Weekly Commentary January 22nd, 2013

The Markets

Investors appeared to be as optimistic as a newly-engaged couple last week. Strong housing data, a positive labor report, temporary easing of debt ceiling pressures, and some stronger-than-expected earnings results helped the Standard & Poor’s 500 and the Dow Jones Industrials indices close at five-year highs.

Commerce Department data showed housing starts climbed by 12.1 percent in December, on an annualized basis, exceeding economists’ expectations. Home construction is expected to continue to rebound, as long as mortgage rates remain low, and experts anticipate sales of new and existing homes will show improvement this week. This continued improvement in the housing market may have contributed to a more positive investor outlook.

The possibility of a debt ceiling compromise also encouraged markets higher. Unlike down-to-the-wire fiscal cliff negotiations, which caused investors to hold back at the end of 2012, discussions of temporary debt ceiling extensions by House Republicans soothed investors’ concerns.

Several companies, including several high-profile Wall Street banks, reported strong results last week, and several companies reported earnings that beat lowered expectations. This helped drive bank, transportation, and housing indices to historic or multi-year highs. Since the Transportation sector includes many highly cyclical and economically sensitive stocks, which tend to underperform when investors anticipate recession, this was seen as positive news for the economy.
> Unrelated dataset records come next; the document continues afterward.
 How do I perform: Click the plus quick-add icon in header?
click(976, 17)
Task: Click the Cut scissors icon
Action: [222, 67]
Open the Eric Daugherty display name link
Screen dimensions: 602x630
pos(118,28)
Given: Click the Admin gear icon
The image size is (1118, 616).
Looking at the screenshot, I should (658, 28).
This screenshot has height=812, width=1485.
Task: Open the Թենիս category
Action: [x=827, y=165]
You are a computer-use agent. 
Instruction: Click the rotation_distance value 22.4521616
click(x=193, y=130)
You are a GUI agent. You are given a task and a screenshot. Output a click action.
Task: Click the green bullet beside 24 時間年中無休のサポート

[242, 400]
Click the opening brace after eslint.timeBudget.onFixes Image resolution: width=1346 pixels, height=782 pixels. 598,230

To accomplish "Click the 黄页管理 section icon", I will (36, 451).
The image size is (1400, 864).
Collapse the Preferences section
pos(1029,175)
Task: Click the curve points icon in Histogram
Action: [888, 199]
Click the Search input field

According to Barron’s, a secular bull market begins when both transportation companies and the Dow Jones Industrial Average hit new highs. The Dow Jones Transportation Average reached a new high last week, but the Industrials index remains 4 percent below its highest close which was reached back in October 2007. Are we headed for a bull market? Only time will tell.


What’s the difference between America’s deficit and its debt, and how do they relate to the debt ceiling? The terms deficit, debt, and debt ceiling are likely to be bandied about by politicians and the media frequently in coming months. It’s important for all Americans to understand these terms. 

The deficit

America’s deficit is its annual budget shortfall. Any year the government’s spending exceeds its revenue (the amount of money taken in through taxes and other means), it has a deficit. When the government spends less than it takes in, it is called a surplus. Deficits are controversial and have been for many years. Keynesian economics states deficits can be used to stimulate economies and help countries rise out of recession. Other experts argue governments should not incur deficits because the money paid in interest could be better spent elsewhere.

The debt

The national debt is the full amount the American government owes – all of its deficits and surpluses added together. If the government runs at a deficit of $10 million for five years, then its debt will be $50 million. Every year that a country runs at a deficit, its debt increases.

The debt ceiling

When a government runs at a deficit, it must borrow money to keep operating. The U.S. government generally borrows by selling securities such as Treasury bills, notes, bonds, and savings bonds. The amount it can borrow this way is limited by the debt ceiling, which was established under the Second Liberty Bond Act of 1917.

The United States hit its current debt ceiling, which is about $16.4 trillion, on December 31, 2012.  Before it can issue additional debt, Congress will need to raise the debt ceiling. This may make the debt ceiling a popular topic in political conversation during the next few months!  
 

Weekly Focus – Think About It

Compromise:  n. Such an adjustment of conflicting interests as gives each adversary the satisfaction of thinking he has got what he ought not to have, and is deprived of nothing except what was justly his due.